I’ve taken some time recently to think about what my hair means to me, if anything. Especially since my transition to natural short hair, I’ve gotten a number of interesting questions and responses to this change. I’ve found that I have not been attached to my hair at any point I can remember in this lifetime. My hair, like my clothes, has always been something within my control that I can choose to style in whatever ways I’m curious to. While I’ve mostly received positive feedback from this, I have received some questions that assume an (my) attachment to the length, straight nature or projected expectations of a beauty standard I don’t care for.

It’s been interesting to note that the length of my hair has mattered more to people than its straightness, or lack thereof. I suppose this can be attributed to the natural hair movement that’s been all the rage for a couple of years now. Both now and when I got a blunt cut on my texturised hair in 2018, I was met with several Coco Chanel quotes about how this was a signifier that I was about to change my life. Honestly, this has made me think seriously about what surrounding events might have triggered the cuts but I’m certain now that my journey with my hair has almost exclusively been a journey of experimentation. Experimentation that I have indulged and explored with my twin sister, Sharon’s guidance and my nearly lifelong hairdresser, James.

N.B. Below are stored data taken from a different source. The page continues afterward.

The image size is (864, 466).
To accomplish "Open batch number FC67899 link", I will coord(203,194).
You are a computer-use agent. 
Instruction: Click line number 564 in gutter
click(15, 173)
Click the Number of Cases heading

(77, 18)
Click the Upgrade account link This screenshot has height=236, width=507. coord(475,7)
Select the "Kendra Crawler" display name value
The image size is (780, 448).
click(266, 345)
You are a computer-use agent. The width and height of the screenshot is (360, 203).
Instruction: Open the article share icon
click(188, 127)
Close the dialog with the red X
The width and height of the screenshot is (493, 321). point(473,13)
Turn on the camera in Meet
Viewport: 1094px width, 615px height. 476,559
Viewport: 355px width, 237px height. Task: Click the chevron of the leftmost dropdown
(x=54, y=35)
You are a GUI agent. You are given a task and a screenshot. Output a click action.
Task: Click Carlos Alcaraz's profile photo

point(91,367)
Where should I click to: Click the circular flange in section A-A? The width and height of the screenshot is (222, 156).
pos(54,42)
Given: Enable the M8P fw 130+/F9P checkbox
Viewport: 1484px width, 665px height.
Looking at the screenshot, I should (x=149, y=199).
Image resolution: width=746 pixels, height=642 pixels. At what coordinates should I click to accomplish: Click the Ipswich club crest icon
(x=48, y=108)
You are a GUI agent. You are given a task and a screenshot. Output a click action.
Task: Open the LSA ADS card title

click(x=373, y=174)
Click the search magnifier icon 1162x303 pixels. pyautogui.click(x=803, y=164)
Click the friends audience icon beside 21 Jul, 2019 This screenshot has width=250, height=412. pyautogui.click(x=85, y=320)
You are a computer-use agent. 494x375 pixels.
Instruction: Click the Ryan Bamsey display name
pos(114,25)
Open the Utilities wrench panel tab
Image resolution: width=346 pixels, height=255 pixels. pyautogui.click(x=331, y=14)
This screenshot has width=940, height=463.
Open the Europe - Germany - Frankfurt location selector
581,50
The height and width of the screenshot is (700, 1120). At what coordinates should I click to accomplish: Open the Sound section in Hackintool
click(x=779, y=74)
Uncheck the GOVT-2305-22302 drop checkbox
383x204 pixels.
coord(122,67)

So far, my natural hair has been the most distinct journey. It’s been almost 8 months since I had my big chop and I’ve been a lot more interested in my hair than ever before. I haven’t worn my hair in its natural state since about seven years old and so, outside pictures and stories about what it was like, I have no recollection of what it looked or felt like. It has almost felt like inhabiting a new body. On my very first wash day, I remember following a wash and go tutorial on Youtube step by step with the expectation that my hair and the naturalista’s would turn out the same. You won’t believe the shock I was met with when this didn’t happen despite my confidence that our hair texture was similar enough. This has led to in depth and meaningful conversations around texturism and the expectations we have around our hair and what is deemed a desirable curl pattern. Conversations that have helped me discover and question things I haven’t had to personally before.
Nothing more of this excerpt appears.